Top and bottom 10 responding HLA alleles, genotypes and ethnic groups. Response of HLA alleles is measured as the number of epitopes recognized. Response of HLA genotypes and ethnic groups are measured in terms of CTLi and CTLpop respectively. Since CTLpop is the CTL epitope strength averaged over the entire population, it is rounded off to the nearest integer value.

Top 10		Bottom 10
HLA Allele	Epitopes	HLA Allele	Epitopes
A*02:11	353	A*25:04	1
A*02:50	325	B*38:12	1
B*15:62	324	B*38:20	1
A*02:22	323	A*66:01	1
A*02:104	323	B*27:14	1
A*02:122	280	B*40:110	1
C*12:19	272	B*51:93	1
B*15:156	270	B*51:64	1
B*15:132	270	C*02:17	1
B*15:03	270	B*57:07	1
HLA Genotype	Epitopes(CTLi)	HLA Genotype	Epitopes(CTLi)
A*68:01|A*02:05|B*15:03|B*41:01|C*14:03|C*07:01	699	A*66:01|A*66:01|B*58:02|B*37:01|C*04:01|C*04:01	1
A*68:01|A*02:05|B*15:03|B*41:01|C*14:03|C*02:02	698	A*74:01|A*74:01|B*14:02|B*58:02|C*04:01|C*04:01	1
A*02:03|A*11:01|B*15:25|B*55:02|C*14:02|C*03:04	691	A*74:01|A*74:01|B*15:10|B*58:02|C*04:01|C*04:01	1
A*02:03|A*11:01|B*15:25|B*13:01|C*14:02|C*03:04	682	A*74:01|A*74:01|B*49:01|B*58:02|C*04:01|C*04:01	1
A*02:03|A*11:01|B*15:25|B*51:01|C*14:02|C*03:04	682	A*66:01|A*66:01|B*58:02|B*58:02|C*04:01|C*04:01	1
A*02:03|A*11:01|B*15:25|B*46:01|C*14:02|C*03:04	680	A*66:01|A*74:01|B*58:02|B*58:02|C*04:01|C*04:01	1
A*68:01|A*68:02|B*15:03|B*41:01|C*14:03|C*07:01	677	A*66:01|A*66:01|B*37:01|B*37:01|C*04:01|C*04:01	1
A*68:01|A*68:02|B*15:03|B*41:01|C*14:03|C*02:02	676	A*66:03|A*66:03|B*58:02|B*37:01|C*04:01|C*04:01	2
A*02:03|A*11:01|B*58:01|B*40:01|C*14:02|C*03:02	675	A*66:03|A*66:03|B*37:01|B*37:01|C*04:01|C*04:01	2
A*02:22|A*68:01|B*15:39|B*35:05|C*03:04|C*04:01	669	A*66:03|A*66:01|B*58:02|B*58:02|C*04:01|C*04:01	2
Ethnic group	Epitopes(CTLpop)	Ethnic group	Epitopes(CTLpop)
Paraguay Argentina Ache NA-DHS 24	417	Singapore SGVP. Indian INS	167
India Khandesh Region Pawra	398	Colombia North Wiwa El Encanto	166
Colombia Waunana NA-DHS 20 (G)	378	Singapore Javaneses	162
Paraguay Argentina Guarani NA-DHS 23 (G)	372	Colombia North Chimila Amerindians	162
Brazil Terena	358	Papua New Guinea Madang	161
Costa Rica Guaymi NA-DHS 10 (G)	342	Malaysia Peninsular Malay	160
Colombia Inga NA-DHS 11 (G)	331	Georgia Tibilisi Kurd	158
Colombia Zenu NA-DHS 18 (G)	327	Singapore Riau Malay	155
Mexico Oaxaca Mixe	326	India West Coast Parsi	153
Mali Bandiagara	309	USA NMDP Southeast Asian	151
Paraguay Argentina Ache NA-DHS 24	417	Singapore SGVP. Indian INS	167

In order to assess differences in CTLi in different individuals and CTLpop across ethnic groups, we theoretically constructed synthetic populations using a probabilistic approach such that the product of frequencies of 6 HLA alleles from an ethnic group constituting an HLA genotype crosses a pre-defined threshold.
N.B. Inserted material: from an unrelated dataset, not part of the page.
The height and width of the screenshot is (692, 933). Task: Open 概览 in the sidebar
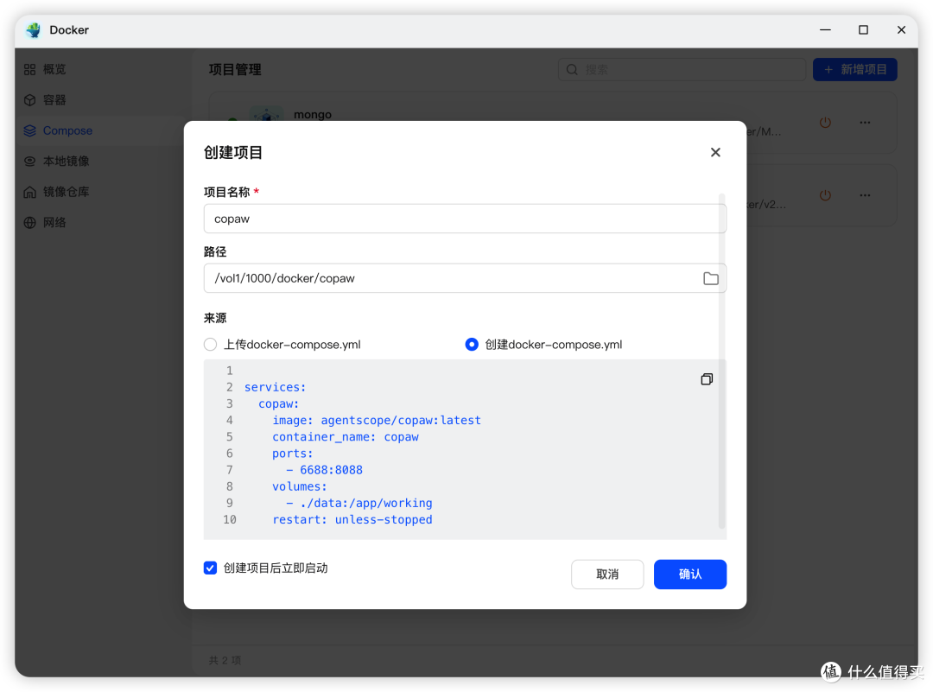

A threshold was set for HLA genotype frequency (see Methods Section 2.3), beyond which the appropriate combination of 6 HLA alleles (2 HLA-A + 2 HLA-B + 2 HLA-C) was considered as a frequently occurring HLA genotype in the population (Fig. 1 A). The number of HLA genotypes was seen to vary across ethnic groups, owing to differences in the diversity of HLA distribution (Fig. 1B); ethnic groups with an even distribution of HLA alleles would harbor more combinations of HLA genotypes, resulting in a diverse population while ethnic groups with an uneven distribution would show a less diverse population, dominated by the highly frequent HLA alleles. We then pooled HLA genotypes from all the 240 ethnic groups to examine host diversity in CTLi at a global level. A nearly continuous gradient was observed in the CTLi across individuals (Fig. 1C) suggesting that the estimated CTL responses across individuals are highly heterogeneous. The top 10 and bottom 10 HLA genotypes based on their CTLi are provided in Table 1.

Fig. 1

Modeling CTL epitope strength across individuals(CTL (A) Using the input HLA allele frequency data from each ethnic group annotated in the Allele Frequency Net Database (AFND), hypothetical genotypes (individuals) were constructed by defining a threshold frequency beyond which a particular HLA genotype which is a combination of 6 HLA alleles is considered to be a member of the population. The frequency was then scaled with respect to the least frequent genotype in the population so that the scaled frequency represented the number of individuals with the particular genotype. (B) A barplot representing the number of HLA genotypes present in each ethnic group. (C) CTLi across global HLA genotypes. The top, middle and bottom 1% HLA genotypes, sorted based on their CTLi, are marked as ‘high’, ‘medium’ and ‘low’ responding genotypes, respectively. (D) A bubble plot representing the frequency of occurrence of the top 20 responding HLA alleles in the low, medium and high responding HLA genotypes.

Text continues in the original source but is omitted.